Teenagers aside, contraceptive use may not have increased among American women as a whole. A 2002 CDC study found that older women had actually started forgoing birth control in greater numbers. And, says Gandy, "there definitely are fairly concerted efforts in some areas to discourage the use of birth control or to refuse to provide it in pharmacies."
Lack of Provider Access
Overall, the United States has fewer abortion providers now that it did in the first half of 2001, according to Guttmacher's numbers. Since 2001 the number of providers has dropped by 2 percent. However, that decline appears small compared with previous Guttmacher studies. From 1996 through that first half of 2001, Guttmacher's data shows that the number of abortion providers dropped by 11 percent. And in the four-year period prior to that (1992-1996), there was a 14 percent decline.

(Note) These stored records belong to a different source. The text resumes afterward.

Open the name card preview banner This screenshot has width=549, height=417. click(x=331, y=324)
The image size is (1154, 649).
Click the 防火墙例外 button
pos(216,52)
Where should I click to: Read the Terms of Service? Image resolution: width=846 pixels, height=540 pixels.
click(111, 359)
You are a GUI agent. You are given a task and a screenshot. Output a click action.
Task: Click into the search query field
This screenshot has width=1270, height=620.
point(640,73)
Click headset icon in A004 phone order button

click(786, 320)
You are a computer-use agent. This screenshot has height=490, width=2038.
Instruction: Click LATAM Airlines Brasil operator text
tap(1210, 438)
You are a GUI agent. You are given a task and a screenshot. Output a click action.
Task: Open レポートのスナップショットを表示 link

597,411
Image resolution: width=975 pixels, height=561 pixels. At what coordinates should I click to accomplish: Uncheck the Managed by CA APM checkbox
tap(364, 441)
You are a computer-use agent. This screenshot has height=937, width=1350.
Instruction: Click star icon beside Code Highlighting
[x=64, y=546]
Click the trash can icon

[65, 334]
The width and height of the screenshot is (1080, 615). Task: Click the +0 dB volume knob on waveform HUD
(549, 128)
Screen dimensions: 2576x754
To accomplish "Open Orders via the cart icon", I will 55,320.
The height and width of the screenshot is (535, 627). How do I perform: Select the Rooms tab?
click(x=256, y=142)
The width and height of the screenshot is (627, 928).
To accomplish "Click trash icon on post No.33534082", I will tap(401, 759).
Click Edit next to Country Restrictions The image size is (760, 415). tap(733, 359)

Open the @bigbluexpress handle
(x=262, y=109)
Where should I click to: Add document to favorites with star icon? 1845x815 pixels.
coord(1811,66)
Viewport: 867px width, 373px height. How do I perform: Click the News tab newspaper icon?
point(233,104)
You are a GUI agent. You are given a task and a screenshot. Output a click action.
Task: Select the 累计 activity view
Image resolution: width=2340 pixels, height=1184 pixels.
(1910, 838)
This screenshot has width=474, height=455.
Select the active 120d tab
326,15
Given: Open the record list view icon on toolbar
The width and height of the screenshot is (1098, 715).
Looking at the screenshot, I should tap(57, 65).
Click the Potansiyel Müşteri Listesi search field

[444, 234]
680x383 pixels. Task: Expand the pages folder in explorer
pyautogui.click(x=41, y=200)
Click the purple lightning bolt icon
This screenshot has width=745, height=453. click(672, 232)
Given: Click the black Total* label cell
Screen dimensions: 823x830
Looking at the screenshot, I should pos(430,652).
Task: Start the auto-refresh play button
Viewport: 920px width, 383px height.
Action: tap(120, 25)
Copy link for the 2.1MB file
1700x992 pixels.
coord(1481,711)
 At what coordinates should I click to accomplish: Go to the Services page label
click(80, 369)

But there has been one trend that may be counteracting the drop in traditional abortion providers: a rise in the number of new clinics that offer only "early medication abortion services," or RU486, a medication that terminates a pregnancy (in the first trimester) by blocking the effects of progesterone. Since the drug was introduced in the United States in September 2000, more than 840,000 women have taken it, and the Guttmacher study estimates that it is now used in 14 percent of all abortions (up from 6 percent in 2001). Clinics that offer only RU486—not surgical abortions—are growing in popularity. An increase in such clinics may explain why the overall drop in providers was as little as 2 percent in this report. When the RU486-only clinics are taken out of the equation, the drop in abortion providers since 2000 is in fact a much steeper 8 percent.
One thing is clear, at least: access to abortion is uneven nationwide. "In some states," says NOW's Gandy, "abortion has simply become more difficult to come by." Even Jones, the co-author of the Guttmacher study—who is reluctant to pinpoint a single cause nationwide—says the unevenness factor is playing a crucial role in driving down abortion rates in some parts of America. "Mississippi has a low abortion rate, and there we're pretty sure the drop is due to decreased access," she says. "They had two abortion clinics last time we did this study. Now they have only one." Several other states in the South, where restrictions on abortion are often toughest, showed substantial declines in abortion in the new study, and a surprising number of counties—87 percent—nationwide have no abortion provider at all.
More Babies by Choice
Randall K. O'Bannon, director of education and research for National Right to Life, says more women are choosing to go forward with their pregnancies because they're "better informed" about abortion and more familiar with fetal biology, thanks to technologies such as 4-D ultrasound. "There's been a lot of pro-life education and outreach, and a lot of people out there providing women with positive alternatives to abortion," says O'Bannon. "This data tells you that attitudes have changed."
Not so fast, says Jones, the Guttmacher researcher. Yes, more women are carrying to term, she says, but if that's because they've changed their political views she doesn't know. "We don't have any recent data on that, either," she says. Perhaps that's one thing both sides can agree on: the need for more statistics on pregnancies and abortion.